ATI RN
ATI Proctored Nutrition Exam 2019
1. The purpose of ECT in clients with depression is to:
- A. Stimulation in the brain to increase brain conduction and counteract depression
- B. Mainly Biologic, increasing the norepinephrine and serotonin level
- C. Creates a temporary brain damage that will increase blood flow to the brain
- D. Involves the conduction of electrical current to the brain to charge the neurons and combat depression
Correct answer: A
Rationale: Patient safety and efficacy of care depend on actions rooted in established nursing protocols that consider both the immediate and long-term needs of the patient.
2. A client with a body mass index of 28 is seeking dietary advice. Which of the following actions should the nurse take?
- A. Encourage the client to continue their current daily caloric intake.
- B. Recommend a total fiber intake of 12g per day.
- C. Advise the client to add 500 calories per day to their diet.
- D. Refer the client to a weight-loss support group.
Correct answer: D
Rationale: Referring the client to a weight-loss support group is the most appropriate action for a client with a body mass index of 28. This action can provide the necessary support, guidance, and motivation to help the client achieve their weight loss goals. Encouraging the client to continue their current daily caloric intake (Choice A) may not address the need for weight loss. Recommending a total fiber intake of 12g per day (Choice B) is important for overall health but may not directly address weight loss. Advising the client to add 500 calories per day to their diet (Choice C) would not be beneficial for weight loss in this scenario.
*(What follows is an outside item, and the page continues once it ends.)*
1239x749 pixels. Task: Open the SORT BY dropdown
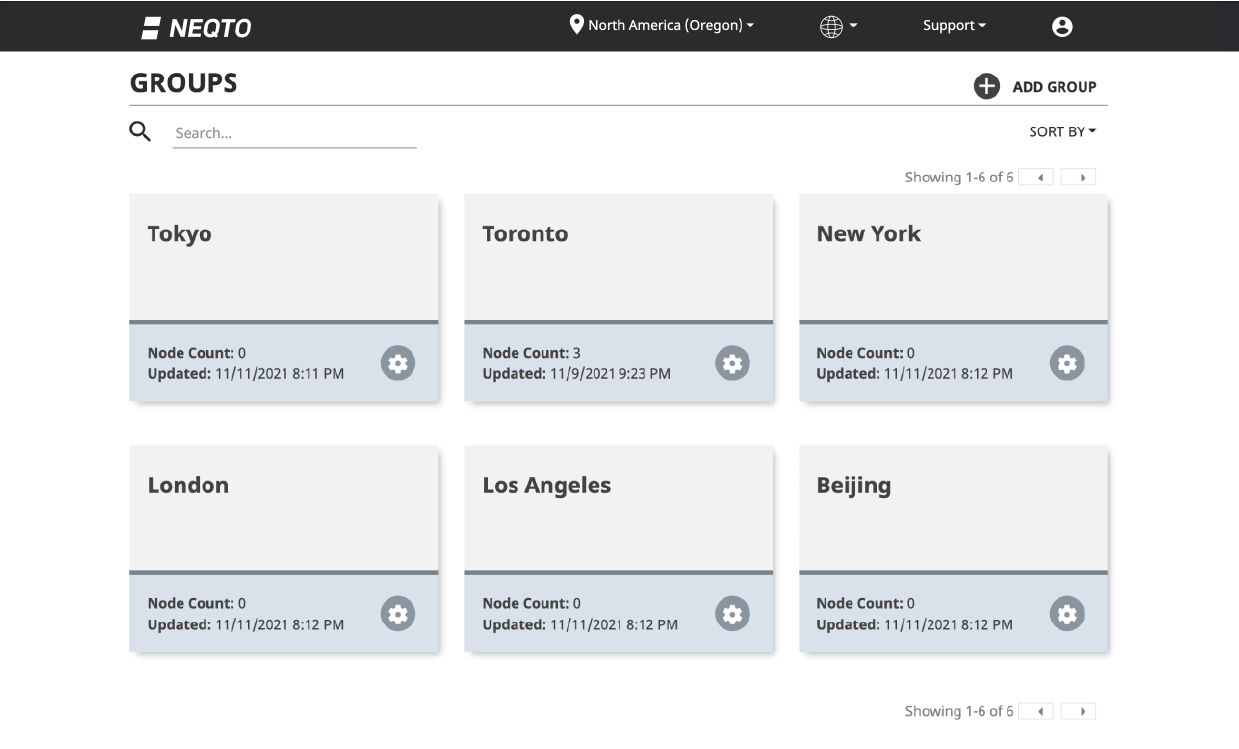(1062, 131)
3. In order to establish a therapeutic relationship with the client, the nurse must first have:
- A. Self awareness C. Self acceptance
- B. Self understanding D. Self motivation
- C.
- D.
Correct answer: D
Rationale: Understanding the underlying pathology and therapeutic techniques ensures that nursing care is not only reactive but also preventative, reducing the risk of complications.
4. A client who underwent surgical placement of a colostomy is being cared for by a nurse. Which of the following statements indicates the client understands the dietary teaching?
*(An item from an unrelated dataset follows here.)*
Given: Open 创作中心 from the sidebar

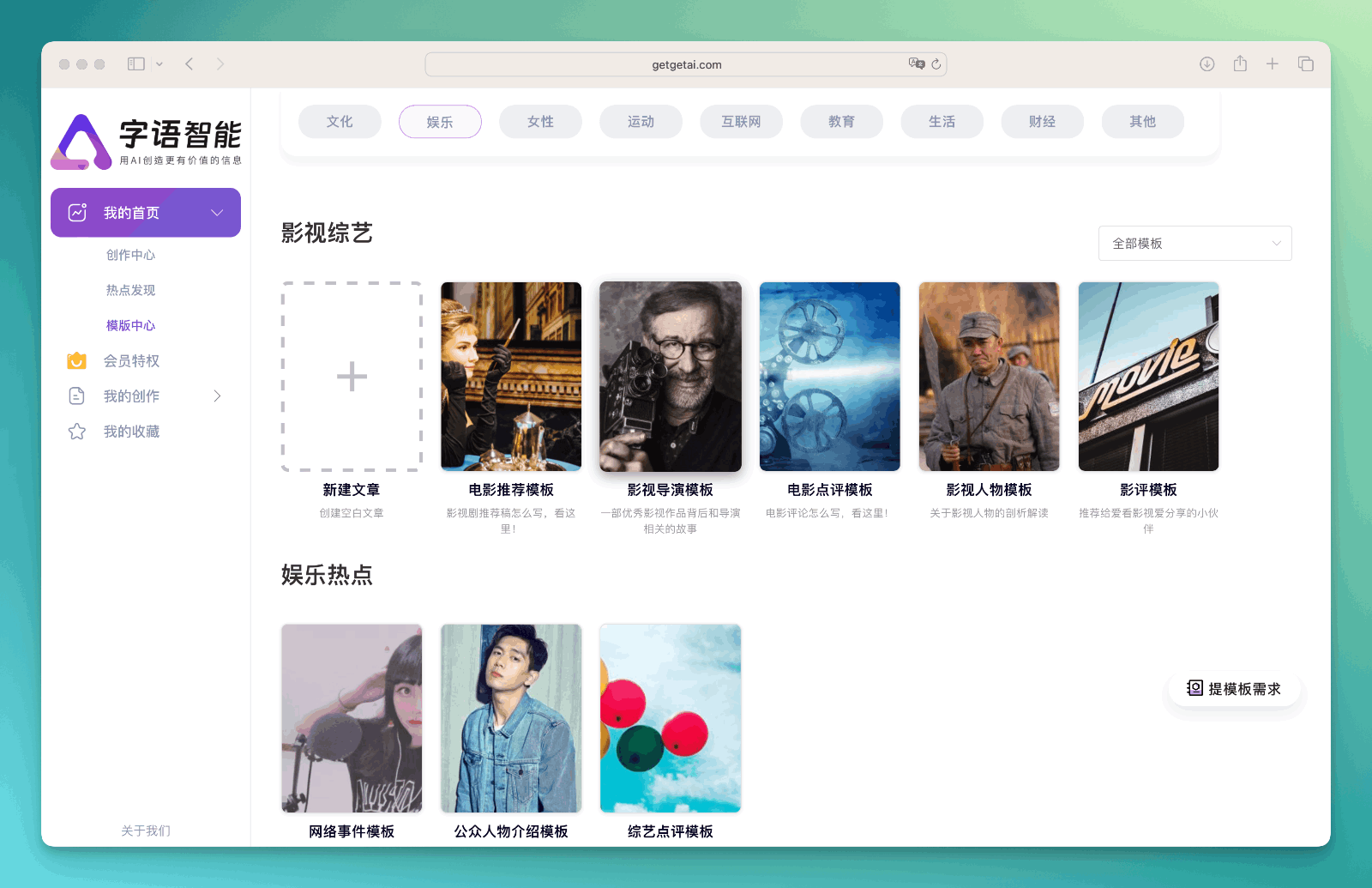Looking at the screenshot, I should (130, 254).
- A. "Eating yogurt can help decrease the amount of gas that I have."?
- B. "I should eliminate pasta from my diet so that I don't have as many loose stools."?
- C. "My largest meal of the day should be in the evening."?
- D. "Carbonated beverages can help control odor."?
Correct answer: D
Rationale: The correct answer is D. Carbonated beverages can help control odor in clients with colostomies. This is because carbonated drinks can help decrease odor by reducing the production of odoriferous compounds in the colon. Choices A, B, and C are incorrect. Eating yogurt may help regulate bowel movements but does not specifically address odor control associated with colostomies. Eliminating pasta from the diet to reduce loose stools is not necessary for colostomy care. The timing of the largest meal of the day is not directly related to dietary teaching for colostomy care.
5. Which food is a reliable source of B12 for a pregnant vegan client?
- A. Soybeans
- B. Algae
- C. Fortified soy milk
- D. Sea vegetables
Correct answer: C
Rationale: Fortified soy milk is a reliable source of vitamin B12 for pregnant vegan clients as it is usually enriched with this vitamin. The other options, while nutritious, are not reliable sources of B12 for vegans. Soybeans may not provide enough B12, algae contains B12 analogs that the human body cannot utilize, and the B12 content in sea vegetables can fluctuate, potentially not providing the necessary daily intake.